The Borromeo String Quartet maintains a strong connection to contemporary composers, having worked with John Cage, John Harbison, Steve Mackey, Thomas Ades, Leon Kirchner, Gunther Schuller and Gyorgy Ligeti, among many others. In 2002, the Quartet premiered works by Michael Ellison and Osvaldo Golijov.

Formed in 1989 by four young musicians from the Curtis Institute of Music, the Quartet immediately won international acclaim as the recipient of top prizes in the 1990 International String Quartet Competition in Evian, France. The following year, the Quartet won the Young Concert Artists International Auditions, and made its New York and Washington debuts on the YCA series at the 92nd Street Y and the Kennedy Center, respectively. The Borromeo Quartet has continued to win international recognition, with recent awards including Chamber Music America's prestigious Cleveland Quartet Award in 1998, and Lincoln Center's Martin E. Segal Award for 2001, given annually to rising artists.

The Quartet takes its name from an area of northern Italy where it played its first concerts together. The City of Boston has become home to the group, where the Borromeo Quartet serves on the faculty of the New England Conservatory of Music as Quartet-in-Residence. Additional information about the Quartet may be found on its website at www.borromeoquartet.org.

The Quartet

Gary Graffman

Hailed as one of the great living classical pianists, Gary Graffman has enjoyed a career as one of the most popular performers on the international concert circuit for more than three decades. He has circled the globe almost non-stop, playing the most demanding works in the piano literature.

In 1979, however, Graffman suffered an injury to his right hand. Ironically, the misfortune which curtailed his performing career provided him with opportunities to expand his horizons. Graffman pursues a life of exceptionally varied interests, embracing such diverse interests as exploring archeological sites in China to his current directorship of Philadelphia's renowned Curtis Institute of Music.

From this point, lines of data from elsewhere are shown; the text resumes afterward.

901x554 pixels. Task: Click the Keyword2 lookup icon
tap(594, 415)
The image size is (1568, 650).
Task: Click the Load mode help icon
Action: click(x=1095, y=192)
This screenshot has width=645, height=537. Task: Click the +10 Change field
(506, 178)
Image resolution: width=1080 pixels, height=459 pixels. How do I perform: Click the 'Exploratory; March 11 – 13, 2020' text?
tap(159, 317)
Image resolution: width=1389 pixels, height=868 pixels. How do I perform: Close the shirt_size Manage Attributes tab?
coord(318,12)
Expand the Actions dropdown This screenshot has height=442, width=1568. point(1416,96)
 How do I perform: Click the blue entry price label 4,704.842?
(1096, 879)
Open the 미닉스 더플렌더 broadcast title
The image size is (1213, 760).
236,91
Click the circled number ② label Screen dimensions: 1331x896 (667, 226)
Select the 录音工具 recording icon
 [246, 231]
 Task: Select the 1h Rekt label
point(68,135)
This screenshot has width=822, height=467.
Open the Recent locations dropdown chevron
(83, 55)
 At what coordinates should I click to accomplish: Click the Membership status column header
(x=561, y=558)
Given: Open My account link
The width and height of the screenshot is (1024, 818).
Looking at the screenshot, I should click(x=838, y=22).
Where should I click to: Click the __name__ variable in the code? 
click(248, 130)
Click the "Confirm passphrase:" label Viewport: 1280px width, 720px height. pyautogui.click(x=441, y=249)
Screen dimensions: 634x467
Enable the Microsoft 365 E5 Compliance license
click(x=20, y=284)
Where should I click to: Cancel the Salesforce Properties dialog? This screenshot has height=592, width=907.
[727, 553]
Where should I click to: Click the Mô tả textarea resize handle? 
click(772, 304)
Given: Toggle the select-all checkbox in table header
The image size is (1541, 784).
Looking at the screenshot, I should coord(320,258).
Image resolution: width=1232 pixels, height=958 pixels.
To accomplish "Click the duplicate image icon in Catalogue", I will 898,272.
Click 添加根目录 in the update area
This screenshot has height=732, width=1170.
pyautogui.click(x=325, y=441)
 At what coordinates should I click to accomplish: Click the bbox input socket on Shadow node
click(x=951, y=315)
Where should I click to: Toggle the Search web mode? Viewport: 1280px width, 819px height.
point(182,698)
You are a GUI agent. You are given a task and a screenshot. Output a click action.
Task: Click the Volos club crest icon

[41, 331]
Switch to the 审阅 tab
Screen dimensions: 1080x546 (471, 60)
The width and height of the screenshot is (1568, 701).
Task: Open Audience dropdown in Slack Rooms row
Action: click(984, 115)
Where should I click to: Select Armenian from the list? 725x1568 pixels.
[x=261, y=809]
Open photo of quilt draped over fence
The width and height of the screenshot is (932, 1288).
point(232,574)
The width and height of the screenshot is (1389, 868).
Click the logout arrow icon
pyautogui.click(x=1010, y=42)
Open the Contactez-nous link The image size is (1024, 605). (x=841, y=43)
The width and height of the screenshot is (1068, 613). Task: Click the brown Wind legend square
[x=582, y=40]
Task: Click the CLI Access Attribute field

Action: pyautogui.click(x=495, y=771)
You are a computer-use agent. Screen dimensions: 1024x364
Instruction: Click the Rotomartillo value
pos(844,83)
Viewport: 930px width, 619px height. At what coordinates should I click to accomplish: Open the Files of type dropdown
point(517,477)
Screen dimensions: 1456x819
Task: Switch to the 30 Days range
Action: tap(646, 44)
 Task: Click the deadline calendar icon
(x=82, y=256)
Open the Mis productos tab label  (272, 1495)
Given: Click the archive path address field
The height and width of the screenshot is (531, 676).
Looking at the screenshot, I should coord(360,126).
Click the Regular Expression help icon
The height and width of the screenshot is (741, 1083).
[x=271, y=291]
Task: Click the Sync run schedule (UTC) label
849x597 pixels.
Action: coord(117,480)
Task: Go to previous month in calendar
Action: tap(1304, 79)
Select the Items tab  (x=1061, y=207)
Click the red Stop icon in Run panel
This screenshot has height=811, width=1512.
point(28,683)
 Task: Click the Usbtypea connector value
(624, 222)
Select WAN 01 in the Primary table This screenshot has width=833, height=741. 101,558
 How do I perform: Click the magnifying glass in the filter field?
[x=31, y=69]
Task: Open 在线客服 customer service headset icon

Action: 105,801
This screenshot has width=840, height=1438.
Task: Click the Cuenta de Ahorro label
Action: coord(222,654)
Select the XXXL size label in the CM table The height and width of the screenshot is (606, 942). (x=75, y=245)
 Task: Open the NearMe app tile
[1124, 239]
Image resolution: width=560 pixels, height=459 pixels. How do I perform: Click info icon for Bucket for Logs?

Graffman assumed the post of director of Curtis in 1986, succeeding such illustrious predecessors as Josef Hofmann, Efrem Zimbalist Sr., and Rudolf Serkin. Although born in New York, Graffman became a part of Philadelphia when he was accepted to Curtis at age seven. After graduation, he studied intensely for several years. In 1949, he won the prestigious Leventritt Award and made his debut with the leading American orchestras.

Despite his injury, Graffman's performing and academic careers converged in 1993, when he joined conductor André Previn and the Curtis Institute's Symphony Orchestra in the world premiere of Ned Rorem's Piano Concerto No. 4 (for left hand).